_EXTRACTED RECORDS_
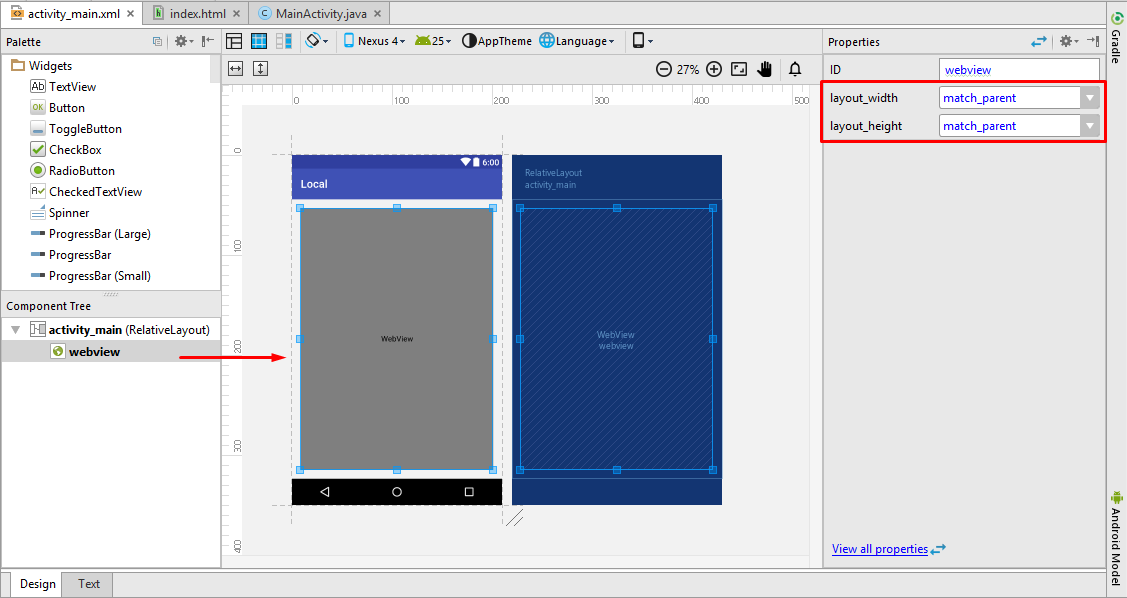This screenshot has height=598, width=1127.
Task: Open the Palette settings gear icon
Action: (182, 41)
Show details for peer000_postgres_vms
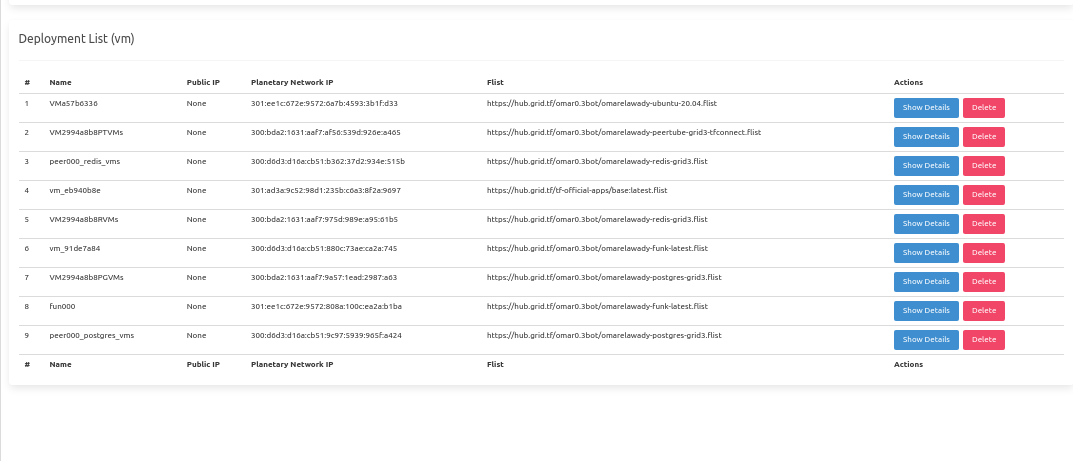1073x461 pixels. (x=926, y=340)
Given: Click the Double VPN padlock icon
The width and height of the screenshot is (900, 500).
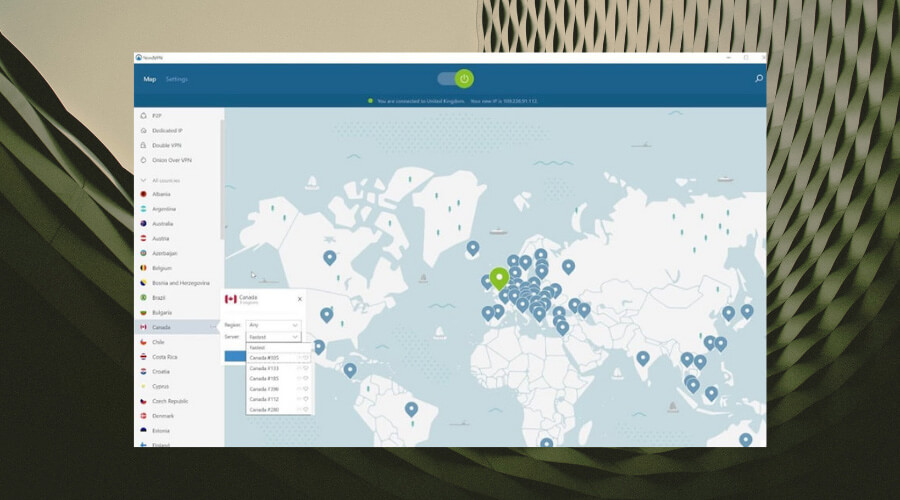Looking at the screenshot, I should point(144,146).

_EXERCISE GOAL_
Extract, verbatim and alone, the lines from the line that contains "Show details for peer000_postgres_vms" to the last line of the records, inclusive; drop any picture.

_WRITTEN SOLUTION_
Show details for peer000_postgres_vms
1073x461 pixels. (x=926, y=340)
Given: Click the Double VPN padlock icon
The width and height of the screenshot is (900, 500).
Looking at the screenshot, I should point(144,146).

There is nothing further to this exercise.